10 Lame Excuses That Keep Freelance Writers Poor

Carol Tice | 51 Comments

Lame freelance writer excuses that keep you poor. Makealivingwriting.comWhat’s holding you back from achieving your freelance writing goals?

I’ve heard from a lot of writers lately about why they’re stuck. Why they can’t get out there and find some gigs.

I call them reasons, but really, they’re excuses — barriers writers throw up in front of themselves to have an excuse for not moving forward.

Often, it’s not the economy, or your lack of clips. The real problem is inside your head.

I finally started a collection of the excuses I hear most. Here are the top ten, along with my excuse-busting replies:

  1. I don’t have any clips.
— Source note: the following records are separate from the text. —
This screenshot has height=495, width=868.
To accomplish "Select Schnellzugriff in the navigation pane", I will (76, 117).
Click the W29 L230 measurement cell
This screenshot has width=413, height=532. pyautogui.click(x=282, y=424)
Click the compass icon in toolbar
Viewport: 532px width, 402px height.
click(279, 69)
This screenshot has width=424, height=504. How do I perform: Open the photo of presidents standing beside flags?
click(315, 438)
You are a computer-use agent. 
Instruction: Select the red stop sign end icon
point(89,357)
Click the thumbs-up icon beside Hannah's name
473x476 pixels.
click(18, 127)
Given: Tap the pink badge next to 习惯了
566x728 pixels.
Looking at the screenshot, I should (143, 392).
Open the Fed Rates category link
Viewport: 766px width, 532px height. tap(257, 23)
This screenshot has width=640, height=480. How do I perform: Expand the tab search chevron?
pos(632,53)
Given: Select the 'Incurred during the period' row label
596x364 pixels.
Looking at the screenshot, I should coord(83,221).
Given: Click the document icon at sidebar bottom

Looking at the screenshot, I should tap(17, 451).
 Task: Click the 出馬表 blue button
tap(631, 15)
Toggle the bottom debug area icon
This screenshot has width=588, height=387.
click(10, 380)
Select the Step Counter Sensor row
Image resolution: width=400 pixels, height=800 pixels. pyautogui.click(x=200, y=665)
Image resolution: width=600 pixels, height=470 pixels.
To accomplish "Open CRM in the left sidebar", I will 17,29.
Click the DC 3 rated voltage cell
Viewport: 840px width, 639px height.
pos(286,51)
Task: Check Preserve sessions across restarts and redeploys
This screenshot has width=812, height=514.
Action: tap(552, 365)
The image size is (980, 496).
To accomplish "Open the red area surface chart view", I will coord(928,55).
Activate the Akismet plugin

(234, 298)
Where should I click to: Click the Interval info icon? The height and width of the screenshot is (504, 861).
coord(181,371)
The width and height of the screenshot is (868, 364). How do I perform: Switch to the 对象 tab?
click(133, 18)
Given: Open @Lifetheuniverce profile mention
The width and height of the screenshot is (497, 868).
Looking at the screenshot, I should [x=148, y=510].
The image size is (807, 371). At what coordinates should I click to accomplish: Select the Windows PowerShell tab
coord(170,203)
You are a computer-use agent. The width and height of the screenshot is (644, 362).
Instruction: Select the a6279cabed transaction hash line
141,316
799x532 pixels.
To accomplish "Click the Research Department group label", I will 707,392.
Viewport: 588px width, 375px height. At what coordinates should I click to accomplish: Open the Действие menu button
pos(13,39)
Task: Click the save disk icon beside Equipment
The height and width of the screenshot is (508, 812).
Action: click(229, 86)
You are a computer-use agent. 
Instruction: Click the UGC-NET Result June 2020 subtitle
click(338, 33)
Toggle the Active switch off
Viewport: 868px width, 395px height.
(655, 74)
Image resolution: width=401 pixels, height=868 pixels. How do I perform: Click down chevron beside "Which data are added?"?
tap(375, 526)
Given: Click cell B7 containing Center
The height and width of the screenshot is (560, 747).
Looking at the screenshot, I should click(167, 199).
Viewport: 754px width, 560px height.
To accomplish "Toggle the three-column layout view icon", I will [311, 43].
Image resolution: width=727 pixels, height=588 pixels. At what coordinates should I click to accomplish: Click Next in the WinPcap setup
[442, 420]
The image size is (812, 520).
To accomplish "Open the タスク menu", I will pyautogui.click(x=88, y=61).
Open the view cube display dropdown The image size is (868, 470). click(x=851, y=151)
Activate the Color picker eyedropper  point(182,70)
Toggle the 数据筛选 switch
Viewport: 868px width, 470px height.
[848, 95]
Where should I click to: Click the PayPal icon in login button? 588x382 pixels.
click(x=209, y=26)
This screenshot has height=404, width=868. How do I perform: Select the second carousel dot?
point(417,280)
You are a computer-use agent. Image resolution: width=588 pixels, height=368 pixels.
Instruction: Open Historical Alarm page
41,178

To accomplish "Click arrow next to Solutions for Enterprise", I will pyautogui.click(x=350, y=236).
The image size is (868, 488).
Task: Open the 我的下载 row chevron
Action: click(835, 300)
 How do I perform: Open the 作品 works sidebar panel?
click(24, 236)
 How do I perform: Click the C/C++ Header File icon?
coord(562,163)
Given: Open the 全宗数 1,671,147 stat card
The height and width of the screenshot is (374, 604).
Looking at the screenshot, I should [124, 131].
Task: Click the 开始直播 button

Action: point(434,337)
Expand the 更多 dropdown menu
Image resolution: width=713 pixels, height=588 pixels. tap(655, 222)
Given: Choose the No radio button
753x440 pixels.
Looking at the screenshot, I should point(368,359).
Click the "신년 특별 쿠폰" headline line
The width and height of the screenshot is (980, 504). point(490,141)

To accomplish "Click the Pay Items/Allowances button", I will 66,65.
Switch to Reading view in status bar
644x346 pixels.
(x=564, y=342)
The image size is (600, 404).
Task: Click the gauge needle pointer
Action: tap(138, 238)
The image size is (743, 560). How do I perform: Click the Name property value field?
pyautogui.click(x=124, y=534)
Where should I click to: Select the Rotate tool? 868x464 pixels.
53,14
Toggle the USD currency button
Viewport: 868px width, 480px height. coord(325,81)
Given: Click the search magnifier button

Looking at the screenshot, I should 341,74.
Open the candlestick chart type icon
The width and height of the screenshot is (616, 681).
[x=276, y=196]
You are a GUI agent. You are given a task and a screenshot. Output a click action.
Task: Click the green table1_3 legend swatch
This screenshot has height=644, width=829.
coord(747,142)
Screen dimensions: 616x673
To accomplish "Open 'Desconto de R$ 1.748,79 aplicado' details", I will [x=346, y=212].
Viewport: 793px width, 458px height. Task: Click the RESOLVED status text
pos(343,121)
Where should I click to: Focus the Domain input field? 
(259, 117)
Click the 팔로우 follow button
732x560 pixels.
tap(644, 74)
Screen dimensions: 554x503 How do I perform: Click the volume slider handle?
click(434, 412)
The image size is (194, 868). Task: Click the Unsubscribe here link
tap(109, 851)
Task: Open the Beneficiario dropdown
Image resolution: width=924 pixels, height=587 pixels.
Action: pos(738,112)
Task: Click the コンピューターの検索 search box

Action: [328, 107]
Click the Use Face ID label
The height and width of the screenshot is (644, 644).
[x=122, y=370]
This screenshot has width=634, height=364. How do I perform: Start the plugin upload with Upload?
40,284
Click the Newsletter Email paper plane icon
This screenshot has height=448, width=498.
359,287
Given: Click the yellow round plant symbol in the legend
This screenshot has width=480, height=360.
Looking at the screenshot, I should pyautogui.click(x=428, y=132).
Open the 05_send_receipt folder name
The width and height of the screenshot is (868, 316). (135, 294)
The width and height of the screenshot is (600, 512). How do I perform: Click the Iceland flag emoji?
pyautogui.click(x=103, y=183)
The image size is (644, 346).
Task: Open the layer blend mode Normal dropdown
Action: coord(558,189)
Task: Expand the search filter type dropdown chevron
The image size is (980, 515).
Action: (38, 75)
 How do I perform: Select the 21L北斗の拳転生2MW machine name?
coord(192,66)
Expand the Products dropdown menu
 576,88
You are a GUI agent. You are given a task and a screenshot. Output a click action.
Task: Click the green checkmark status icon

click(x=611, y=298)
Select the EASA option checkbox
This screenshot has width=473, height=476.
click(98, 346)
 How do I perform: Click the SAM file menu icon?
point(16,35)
Every single successful writer working today once had no clips or experience whatsoever. Hit the Internet and find a website that will print something of yours. Presto! A clip. Build from there.
  2. My clips are too old. I routinely send out 10-year-old clips, if they show an expertise I need to demonstrate. Nobody cares — if you wrote it then, you can write it now. So show ’em what you got.
  3. My website isn’t ready. Mine went up in 2008 and it’s still not ‘ready,’ either. I just redid it, but there’s plenty I’d still like to change. Our sites are never ‘done.’ But you pitch with what you have now, and keep improving it.
  4. I don’t have enough experience. So get some — volunteer to write for a local business. Intern at an alternative paper. There is no ‘enough,’ anyway. We all just keep learning as we go. 
  5. I don’t have a degree. Me neither. I’ve edited the work of people who have master’s degrees though, and I can tell you it’s no guarantee of writing success. Unless you’re trying to be the editor of the New York Times, you’re good. If you really have a complex about this, take a community college course in magazine writing or copywriting.
  6. It’s too late to get started in social media. I recently read that to this point, only 9 percent of America is on Twitter. It’s still early days. Jump in and start learning. And of course, Google+ just started about yesterday, so we’re all newbies there.
  7. I don’t know where to start. Here is the answer: Somewhere. Start somewhere. Try some type of writing that interests you. Promote yourself with some form of marketing you’re willing to try. If it doesn’t work, try another way. Keep trying to get published, somewhere, anywhere, until you do.
  8. I don’t have any connections. Completely unnecessary. Concentrate on your writing. One good query letter can open the door to a lucrative, ongoing editor relationship. Wherever you’re trying to get, you can just write your way there.
  9. You can’t find good pay in this economy, so why try. Good thing I didn’t buy into this fable, or I wouldn’t have grown my writing income every year since 2006.
  10. I hate marketing. More than you hate starving? It’s not my favorite thing, but it’s sort of like going to the bathroom — probably not your favorite thing either, and yet you do it each day. Marketing should be like that. Just suck it up and do it.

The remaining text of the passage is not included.